■ Tarefas ■
**a)** Segundo o verbete sobre Frank Capra, por que o autor considera odiosos os filmes de Capra do final dos anos 30 e início dos 40? Responda em até três frases.
**b)** Reescreva em forma de lista, mantendo os fatos principais, o parágrafo do verbete sobre Frank Capra que começa com "Quando escrevi a primeira edição deste livro".
**c)** De acordo com o verbete sobre Frank Capra, qual é o título da autobiografia de Capra e em que ano ela foi publicada?

■ Texto de leitura ■
O Dicionário Biográfico de Cinema#253: Frank Capra
FRANK CAPRA (1897-1991), n. Bisacquino, Sicília
1926: The Strong Man [O Homem Forte]. 1927: For the Love of Mike [Filhos da Fortuna]; Long Pants [Pinto Calçudo]. 1928: The Power of the Press [Mocidade Audaciosa]; Say It with Sables [O Que a Lei Não Castiga]; So This is Love [Defende o Teu Amor]; That Certain Thing; The Way of the Strong [Os Predestinados]; The Matinee Idol [Esta Vida é uma Comédia]; Submarine [O Submarino]. 1929: The Donovan Affair; Flight [Asas do Coração]; The Younger Generation [Duas Gerações]. 1930: Ladies of Leisure [A Flor dos Meus Sonhos]; Rain or Shine. 1931: Dirigible [Dirígivel]; The Miracle Woman [A Mulher Miraculosa]; Platinum Blonde [Loura e Sedutora]. 1932: Forbidden [A Mulher Proibida]; American Madness [Loucura Americana]; The Bitter Tea of General Yen [O Último Chá do General Yen]. 1933: Lady for a Day [Dama por um Dia]. 1934: It Happened One Night [Aconteceu Naquela Noite]; Broadway Bill [A Vitória Será Tua]. 1935: Opera Hat (*). 1936: Mr. Deeds Goes to Town [O Galante Mr. Deeds]. 1937: Lost Horizon [Horizonte Perdido]. 1938: You Can't Take It with You [Do Mundo Nada Se Leva]. 1939: Mr. Smith Goes to Washington [A Mulher Faz o Homem]. 1941: Meet John Doe [Adorável Vagabundo]. 1942: Prelude to War [Prelúdio de uma Guerra] (d); The Nazis Strike (co-dirigido com Anatole Litvak) (d). 1943: The Battle of Britain (d); Divide and Conquer (co-dirigido com Litvak) (d); The Battle of China (co-dirigido com Litvak) (d). 1944: Arsenic and Old Lace [Este Mundo é um Hospício]. 1945: Know Your Name: Japan (co-dirigido com Joris Ivens) (d)|; Tunisian Victory [A Conquista da Tunísia] (co-dirigido com Roy Boulting) (d); Two Down and One to Go (d). 1947: It's a Wonderful Life [A Felicidade Não se Compra]. 1948: The State of the Union [Sua Esposa e o Mundo]. 1950: Riding High [Nada Além de um Desejo]. 1951: Here Comes the Groom [Órfãos da Tempestade]. 1959: A Hole in the Head [Os Viúvos Também Sonham]
(*) N. do E: Não encontrei este título no IMDB.
Quando escrevi a primeira edição deste livro, eu não escondi o meu desgosto pela maior parte da obra de Capra. O ensaio resultante provocou surpresa e desgosto, os inícios de um acordo, mas um sentimento de que havia sido tão "persecutório" que recusava ver o enorme talento ou facilidades de Capra. Em 1975 a reputação do realizador raramente era atacada. A única suspeita adveio de sua auto-glorificada autobiografia, The Name Above the Title, publicada em 1972. E eu sabia que estava mudando a ortodoxia (ainda que estivesse seguindo os excelentes passos de Andrew Sarris) ao dizer: "O aspecto mais odioso destes filmes [aqueles do final dos anos 30 e idos dos 40] suavizam a política ao sugerir que a maré da corrupção pode ser revertida por um herói. Deeds e Smith advertem assembleias governamentais indolentes ou cínicas com uma lista sincera de clichês que Capra se convence ser poesia libertária, em vez de um apelo à conformidade desprovida de aventura."

■ Dados apresentados ■

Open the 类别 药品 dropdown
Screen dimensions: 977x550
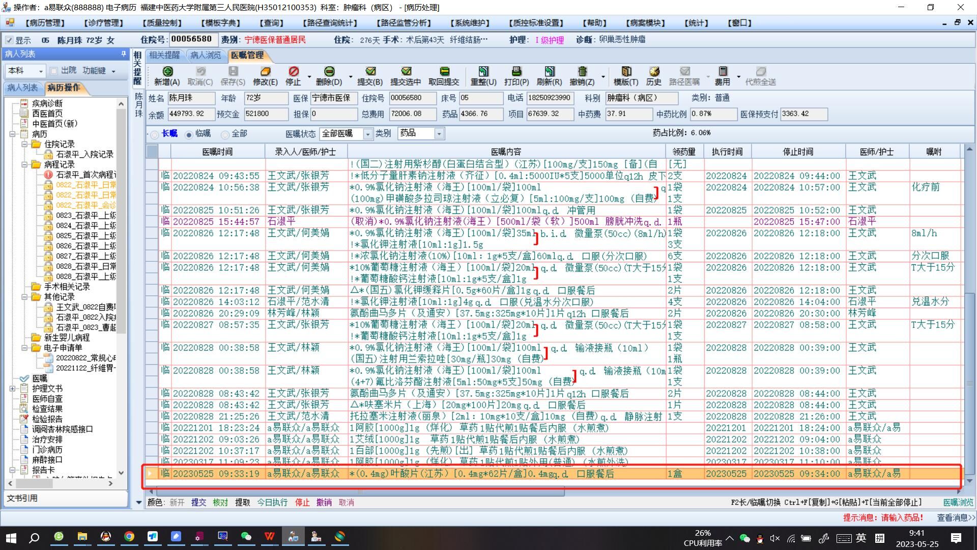(439, 134)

■ Respostas por tarefa ■
**a)** Porque esses filmes suavizam a política ao sugerir que um herói pode reverter a maré da corrupção. Neles, Deeds e Smith advertem assembleias governamentais indolentes ou cínicas com uma lista sincera de clichês. Capra se convence de que isso é poesia libertária, mas para o autor é um apelo à conformidade desprovida de aventura.

**b)**
- Na primeira edição do livro, o autor não escondeu seu desgosto pela maior parte da obra de Capra.
- O ensaio provocou surpresa, desgosto e os inícios de um acordo, mas foi visto como tão "persecutório" que não reconhecia o talento de Capra.
- Em 1975, a reputação de Capra raramente era atacada.
- A única suspeita vinha de sua autobiografia auto-glorificada, The Name Above the Title, de 1972.
- O autor sabia que desafiava a ortodoxia, embora seguisse os passos de Andrew Sarris.
- Ele criticou os filmes do final dos anos 30 e início dos 40 por suavizarem a política ao sugerir que um herói pode reverter a corrupção.
- Para ele, os discursos de Deeds e Smith são clichês que Capra toma por poesia libertária, quando são um apelo à conformidade.

**c)** The Name Above the Title, publicada em 1972.